La Cassazione: sgrullare la tovaglia sulla terrazza del vicino non è reato

ROMA. Dal tribunale di Genova arriva una notizia che riguarda tutti, anche i padovani, soprattutto in questa stagione. Avere l’abitudine, dopo pranzo, di scuotere le briciole della tovaglia sul balcone dei vicini - o di percuotere la polvere dei tappeti ai danni di chi abita al piano di sotto - non costituisce un reato perseguibile penalmente anche se si rischia di essere condannati, in sede civile, a risarcire i danni materiali e morali prodotti a chi subisce questi comportamenti maleducati, compresi rumori e schiamazzi. Lo sottolinea la Cassazione. I supremi giudici, infatti, hanno assolto una coppia di albanesi - Rolanda e Ilir M. - dalla condanna inflittagli nel gennaio 2011 dal Tribunale di Genova per disturbo alla quiete pubblica e getto pericoloso di cose dopo che una coppia di vicini, stanchi dei loro decibel e di ricevere i loro avanzi sul davanzale, li aveva denunciati.
«Il reato di disturbo alle occupazioni e al riposo delle persone non sussiste - spiega la Cassazione nella sentenza 27625 - se le condotte poste in essere non hanno una idoneità offensiva tale da mettere in pericolo la tranquillità di un numero indeterminato di persone». In questo caso, in base alle testimonianze raccolte nel condominio, solo la famiglia che aveva denunciato la coppia albanese percepiva i loro schiamazzi e riceveva le “sgrullatine” di tovaglie e tappeti.

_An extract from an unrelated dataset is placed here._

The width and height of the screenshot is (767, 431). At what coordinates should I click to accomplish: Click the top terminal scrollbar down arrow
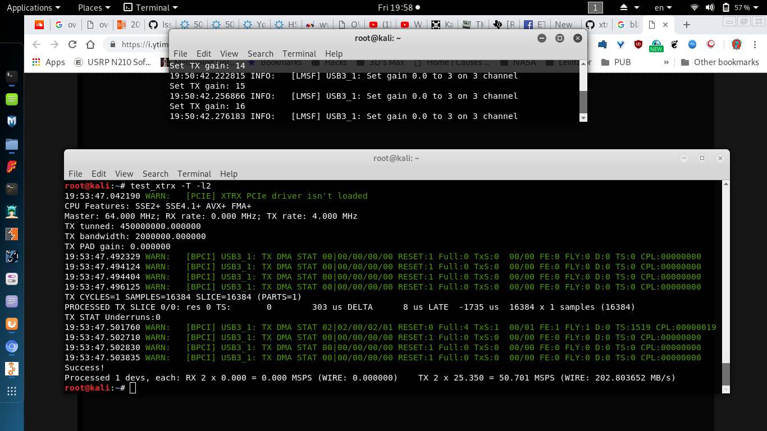[x=582, y=118]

In pratica non scatta la contravvenzione penale - ma il risarcimento civile da determinarsi in apposita causa - «quando i rumori arrechino disturbo ai soli occupanti di un appartamento, all’interno del quale sono percepiti, e non ad altri soggetti abitanti nel condominio in cui è inserita l’abitazione».
Diverso è, invece, il discorso se ci sono anche altri condomini molestati dai rumori provenienti da una abitazione: allora si arriva alla condanna anche penale del nucleo “rumoroso”. Per quanto attiene tovaglie e tappeti, la Suprema Corte ha interamente cancellato questa parte della pena inflitta alla sola Rolanda M. - autrice degli sgrulli - in quanto «il fatto non sussiste, perchè lo sbattimento di qualche tappeto e lo scuotimento di qualche tovaglia non integra la condotta penalmente rilevante per l’impossibilità di causare imbrattamenti e molestie alle persone». Anche in questo caso, per arrivare alla condanna penale, occorre che le sgrullate costituiscano un pericolo per «una pluralità di soggetti».
Meno incline a salvare la coppia albanese era stato il Sostituto procuratore generale della Suprema Corte Vito Ambrosio che voleva la conferma delle condanne. Un sintomo evidente del fatto che c’è anche un filone giurisprudenziale poco clemente con strepiti e briciole condominiali.